O atacante Zico foi além e afirmou que o torneio é um "campeonato direcionado". Em campo, os argentinos protagonizaram uma reação improvável, venceram por 3 a 2 após estarem perdendo por 2 a 0 até os 34 minutos do segundo tempo e avançaram na competição.
Gol anulado de Zico
Aos 12 minutos da etapa final, o Egito abriu 2 a 0 numa jogada espetacular de Hassan, que deu uma caneta em Tagliafico antes de encontrar Salah. O craque deixou Zico livre para marcar, mas na origem do lance Attia desarmou Lisandro Martínez com falta. O VAR chamou o árbitro François Letexier para o monitor, a infração foi marcada, e o gol foi anulado.
Egito reclama de dois lances na origem do gol da virada
Os egípcios alegam que houve duas infrações dentro da área antes do gol marcado por Enzo Fernández. Aos 46 minutos do segundo tempo, Hany avançou pela direita e Fathy caiu na área após um leve contato de Alexis Mac Allister, reclamando de um puxão na camisa. Na sequência da jogada, o Egito ainda recuperou a posse de bola, mas Salah acabou desarmado por Julián Álvarez. O atacante argentino iniciou o contra-ataque ao acionar Lautaro Martínez, que serviu Enzo Fernández para marcar o gol da virada.

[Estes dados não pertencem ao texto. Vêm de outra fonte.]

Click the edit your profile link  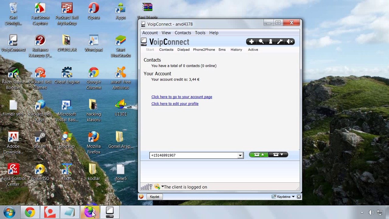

Logo após o lance, Salah cercou o árbitro francês François Letexier para reclamar da não marcação do pênalti, mas o pedido foi ignorado.
Protocolo antirracismo e sequência de cartões
A revolta da seleção egípcia aumentou após o terceiro gol argentino. O técnico Hossam Hassan recebeu cartão amarelo por protestar contra a arbitragem e, em seguida, cruzou os braços para solicitar a aplicação do protocolo antirracismo. O árbitro François Letexier, no entanto, não deu andamento ao procedimento.
O clima de tensão continuou nos minutos finais. O goleiro Shobeir e o atacante Fathy foram advertidos por reclamação, enquanto Attia recebeu cartão amarelo por uma falta cometida durante a partida. Já o preparador de goleiros do Egito, Saafan Elshaghir, acabou expulso depois de invadir o gramado durante os protestos.